Lazio

la ASL Roma 1 rafforza la rete territoriale

“Raro non vuol dire solo”. Nel giorno della Giornata Mondiale delle Malattie Rare, che ogni anno il 28 febbraio riporta l’attenzione su oltre 7.000 patologie poco diffuse ma particolarmente complesse, la ASL Roma 1 sceglie di mettere al centro la rete e la prossimità.

La ricorrenza internazionale, nata per accendere i riflettori sui bisogni spesso invisibili di milioni di persone nel mondo, è anche un’occasione per ricordare: la rarità di una malattia non può tradursi in isolamento.

“È il sistema che deve muoversi intorno al paziente” ha sottolineato il Direttore Generale Giuseppe Quintavalle aprendo l’incontro nel Salone del Commendatore di Borgo Santo Spirito. “Oggi presentiamo una nuova cultura della cura, fondata su integrazione e territorio”.

Al centro dell’iniziativa c’è il nuovo Portale Malattie Rare, piattaforma digitale pensata per supportare Medici di Medicina Generale, Pediatri di Libera Scelta e operatori sanitari nella gestione dei percorsi assistenziali.

Il sistema consente di censire le patologie rare seguite dall’Azienda e di orientare rapidamente i pazienti verso le strutture più appropriate, accorciando tempi e distanze.

La Giornata mondiale diventa così non solo una ricorrenza simbolica, ma un’occasione per introdurre interventi concreti. “Dobbiamo togliere dall’isolamento i malati rari, che vivono una doppia difficoltà: la complessità della patologia e la frammentazione del sistema sanitario”, è stato ribadito nel corso dell’evento.

La presa in carico, è il messaggio condiviso, deve essere “totale e continua”, capace di accompagnare la persona lungo tutto il percorso di cura.

Determinante il contributo delle associazioni. Fabrizio Farnetani, per UNIAMO Rare Diseases Italy, ha ricordato come “momenti come questo aumentino la consapevolezza dei professionisti sanitari rispetto ai molteplici bisogni delle persone con malattia rara”, offrendo spunti per soluzioni sempre più personalizzate.

La Giornata, ha aggiunto, è anche un’opportunità per i pazienti di conoscere direttamente i propri punti di riferimento sul territorio.
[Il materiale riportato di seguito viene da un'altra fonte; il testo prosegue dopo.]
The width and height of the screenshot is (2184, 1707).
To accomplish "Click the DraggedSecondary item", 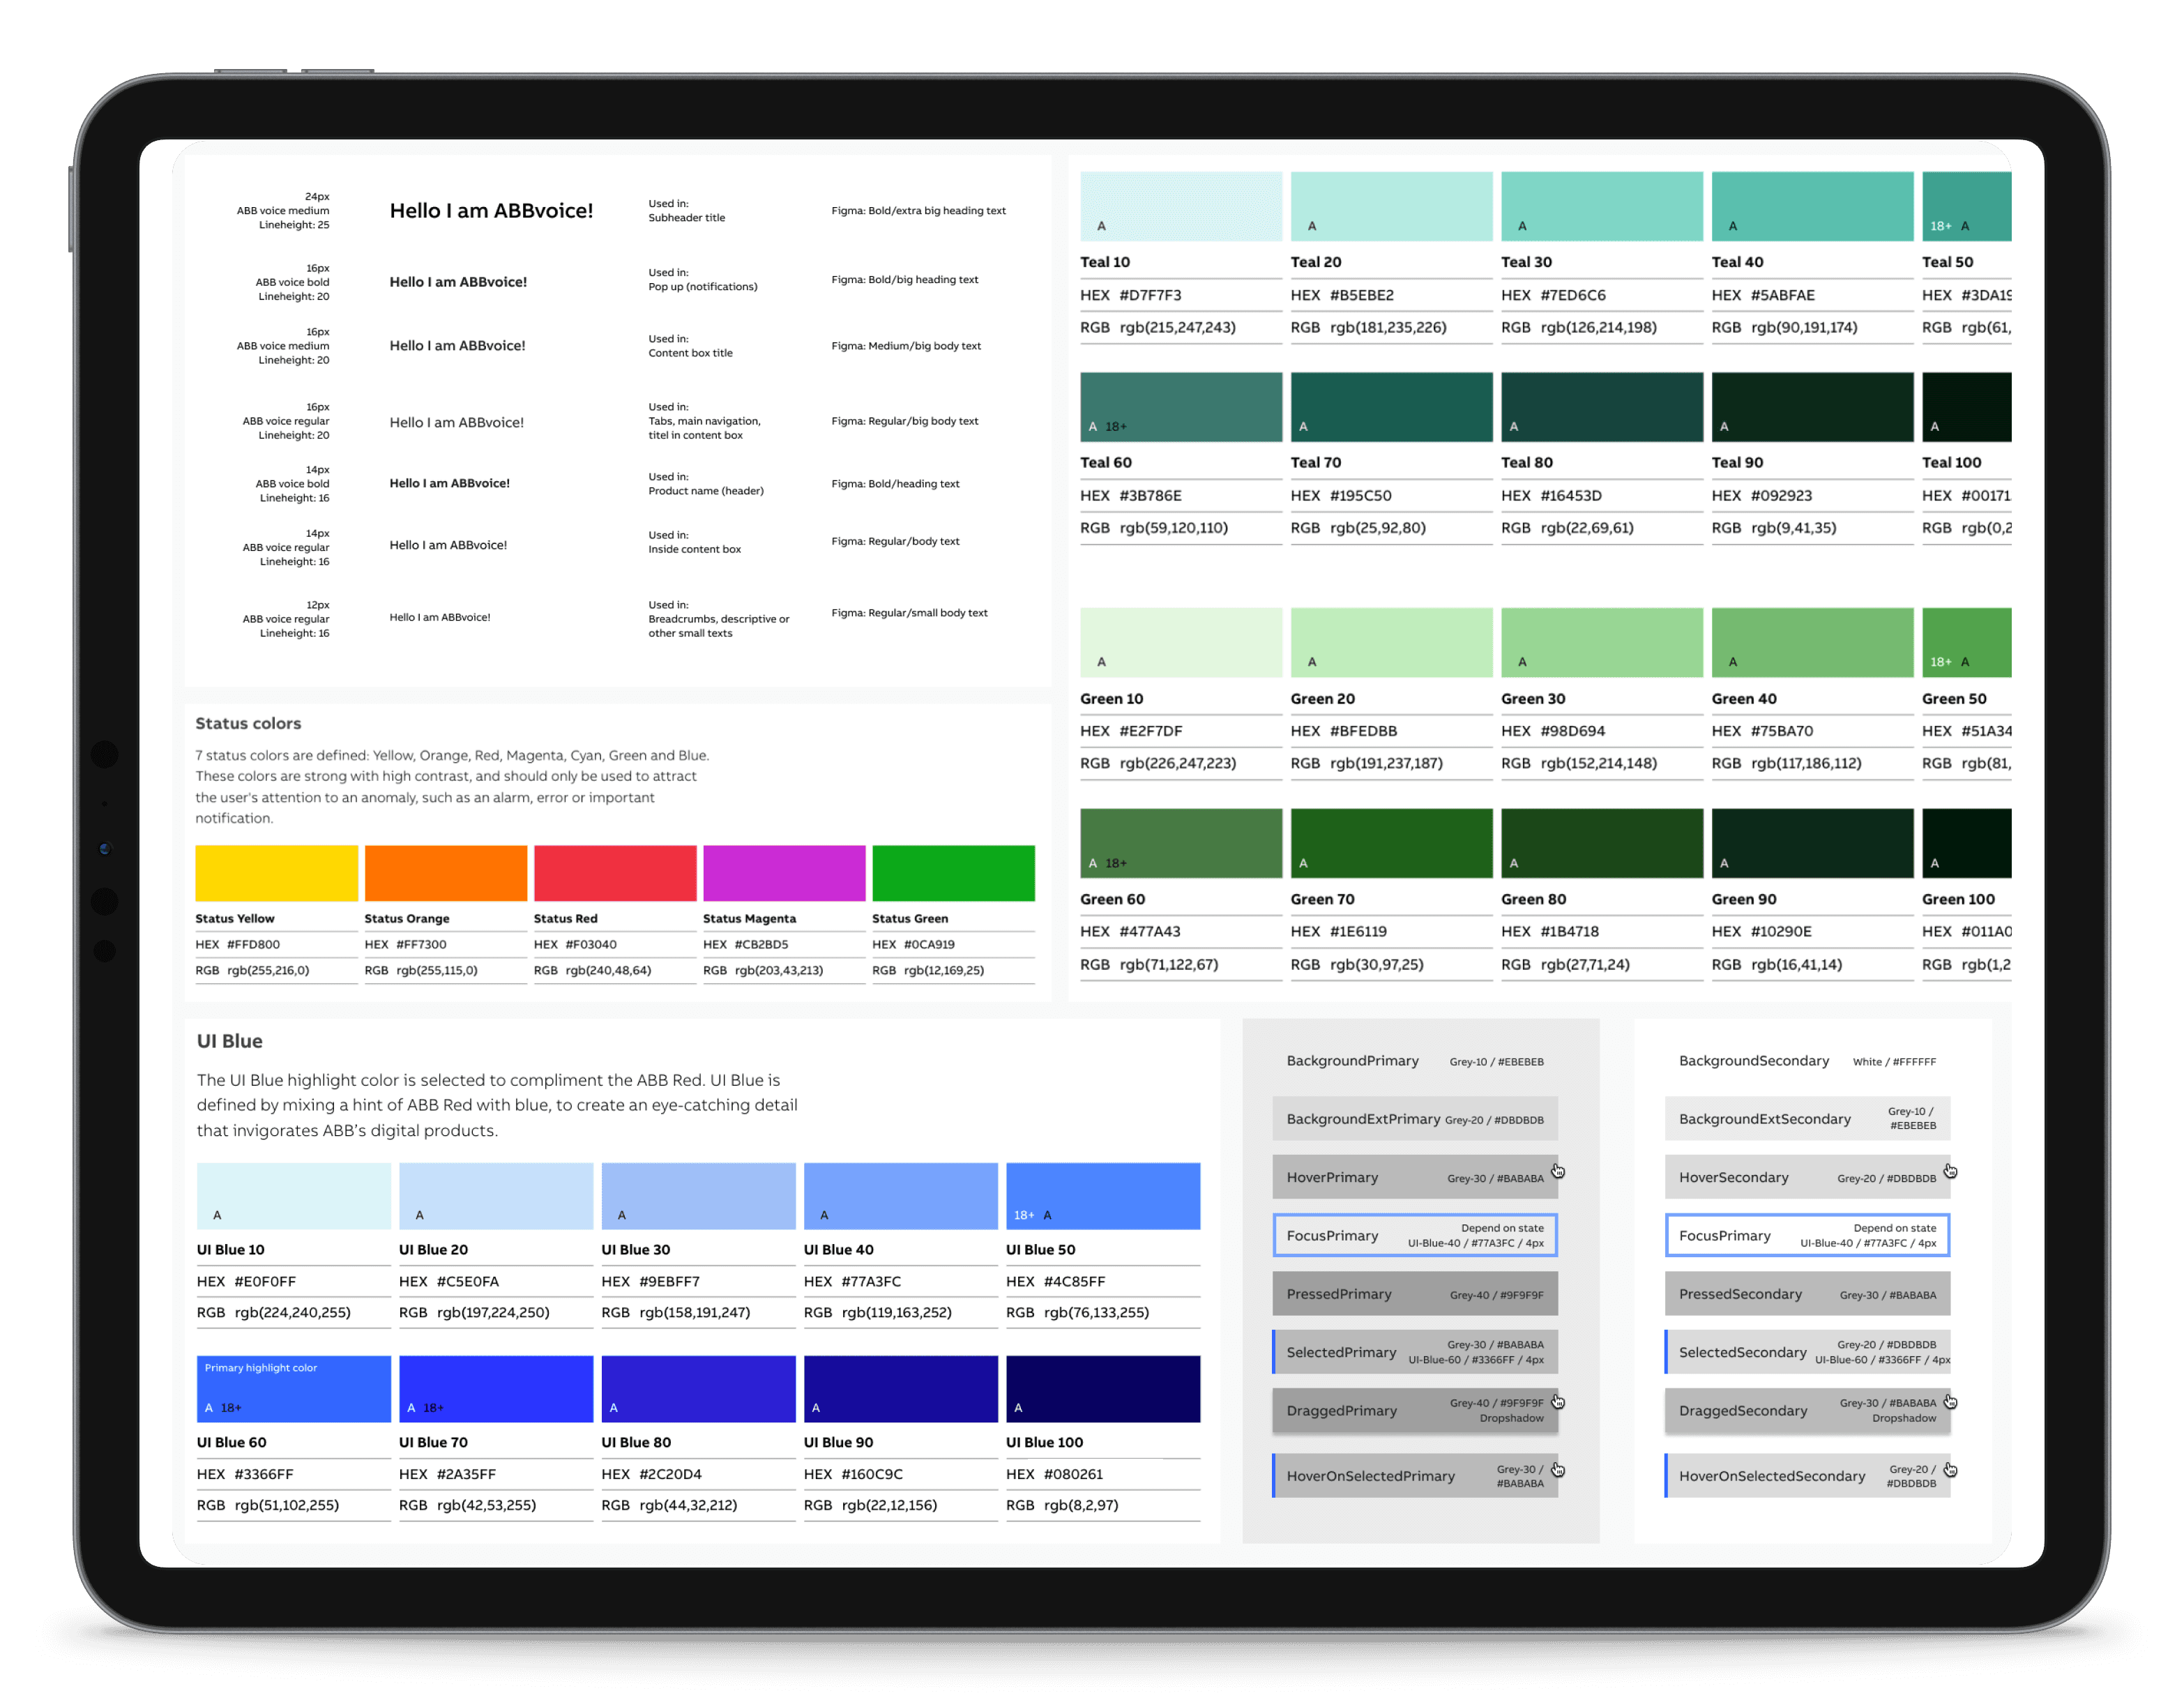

Accanto al convegno, spazio alle azioni sul campo. Presso la Casa della Comunità EROI si sono svolte attività di screening nell’ambito del programma “Un treno di salute”, con controlli per il cheratocono e altre malattie rare della cornea, oltre a colloqui per l’identificazione di patologie neurologiche rare.

In una città grande e complessa come Roma, il messaggio della Giornata Mondiale delle Malattie Rare assume un valore particolare: costruire connessioni, mettere in dialogo competenze, rafforzare la medicina di prossimità.

Perché, come recita lo slogan scelto dall’Azienda sanitaria capitolina, “raro” non deve mai significare “solo”.